需給動向 海外

◆米 国◆

米国、ロシアと鶏肉輸出再開に合意、今後の輸出増に期待


◇絵でみる需給動向◇


ロシアの衛生条件に係る規制により鶏肉輸出は減少

 米国農務省海外農業局(USDA/FAS)によると、2010年1〜4月の鶏肉輸出量(ブロイラー、その他鶏肉、七面鳥)は前年同期比13.0%減の110万5千トン、輸出金額も同4.7%減の12億5900万ドル(約1121億円:1ドル=89円)と、それぞれ減少した。これは、輸出の約8割のシェアを占めるブロイラーの輸出量および輸出金額が、それぞれ前年同期比11.8%減、10.8%減とかなり落ち込んでいることが主な要因である。
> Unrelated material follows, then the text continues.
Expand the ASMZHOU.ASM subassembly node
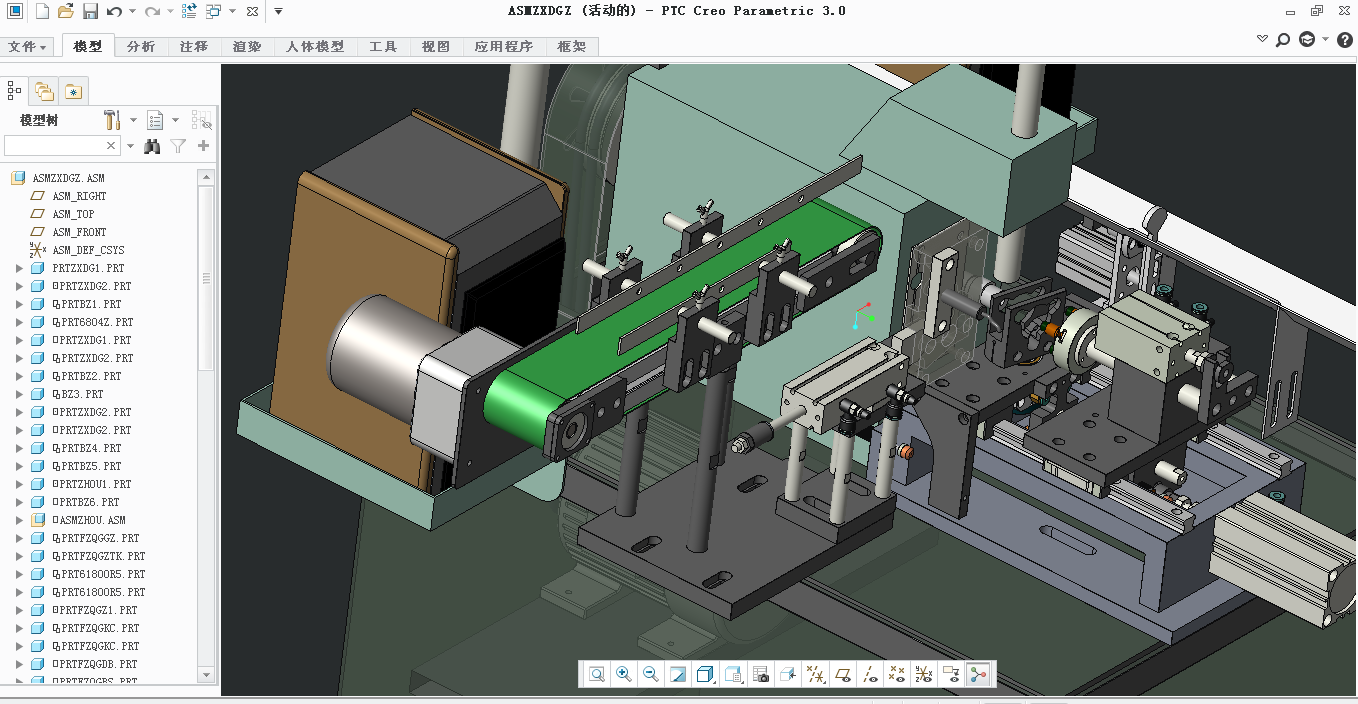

 2010年1〜4月におけるブロイラー輸出の国別動向を見ると、メキシコ向けは低価格志向などにより輸出量、輸出金額とも前年同期比18.2%、4.0%の増加となった一方、昨年まで輸出量の約24%のシェアを占めていたロシア向け輸出量、輸出金額は同83.6%、86.1%の減少となった。これは、ロシアが本年1月より処理時に塩素系洗浄水を使用したブロイラーの受け入れを禁止していることが原因であり、同規制が米国のブロイラー輸出全体の減少に大きな影響を与えることとなった。

表1 ブロイラー国別輸出量および金額の推移
(単位:千トン、百万ドル)
資料:USDA/FAS
表2 鶏足(もみじ)国別輸出量および金額の推移
(単位:千トン、百万ドル)
資料:USDA/FAS
 

 また、本年2月より米国鶏肉製品に対してアンチダンピング関税を課すなどの措置を講じている中国向けについても、輸出量および輸出金額はそれぞれ前年同期比82.5%、79.5%の減となった。しかし、その一方で、香港向けは、輸出量および輸出金額がそれぞれ前年同期比202.4%、280.8%増加しており、高関税措置の輸出への影響は緩和されている。さらに、輸出量の約8割が中国に仕向けられている鶏足(もみじ)についても、高関税措置の影響により、2010年1〜4月の同国向け輸出量および輸出金額はいずれも前年同期比82.8%、71.0%の減少となっているが、その一方で、香港、ベトナム向けが著しく伸びており、全体の輸出金額では前年同期を上回る状況にさえある。

骨付きもも肉の在庫増加を踏まえ、USDAが買い上げを決定

 ロシア向けの骨付きもも肉(レッグクォーター)の輸出は年間67万トンに達することから、同国の輸出規制により同部位の在庫が増加傾向にある。USDA全国農業統計局(USDA/NASS)の「Cold Storage」によると、2010年5月末時点の骨付きもも肉の在庫量は前月比37.1%増、前年同月比89.4%増の6万トンに達しており、卸売価格(北東部)も前年同月を25.3%下回る37.8セント/ポンドと低迷している。在庫削減を図るため、USDAは6月15日、骨付きもも肉など鶏肉のダークミート(注1)を食料援助事業の中で1400万ドル(約12億5千万円)分買い上げることを決定した。公表に当たってヴィルサック農務長官は、「今回の買い上げが、在庫増加と卸売価格の低迷に苦しむ鶏肉生産者の助けになることを期待している」と、今回の対策が生産者支援であることに言及している。

注1:鶏もも肉など色合いが濃い肉をさす

米ロ首脳会談において輸出再開が決定

 米国政府の鶏肉買い上げは一時的な在庫削減につながるが、鶏肉生産が増加傾向にある中、根本的な需給改善を図るためにはロシアの輸出規制の解除が喫緊の課題となっていた。本件については1月以降、米・ロ政府の2カ国間で断続的に協議が行われていたが、6月24日のオバマ米大統領とメドヴェージェフ露大統領の首脳会談において、輸出再開の合意に至ったところである。合意内容は、ロシア側が塩素系洗浄水の使用禁止を継続する一方で、塩素系洗浄水以外の代替措置を認めるものとなっている。合意された代替措置は食肉パッカーにおいて適用可能であることから、関係者は今回の合意に至る政府の対応を高く評価している。

 しかし、塩素系洗浄水の使用禁止はこれまで通り継続されるため、在庫として積み上がっている骨付きもも肉などは、ロシア以外への輸出や国内での消費を期待するしかなく、また、新たな代替措置への対応や各種手続きなどを考慮すると、同国への輸出再開に実際には合意から2カ月程度を要することが見込まれている。今回の輸出再開合意は今後の輸出増を期待させる明るいニュースではあるが、需給を早急に改善させるものではないことから、骨付きもも肉の在庫状況や卸売価格などについては、依然として今後の動向が注目されるところである。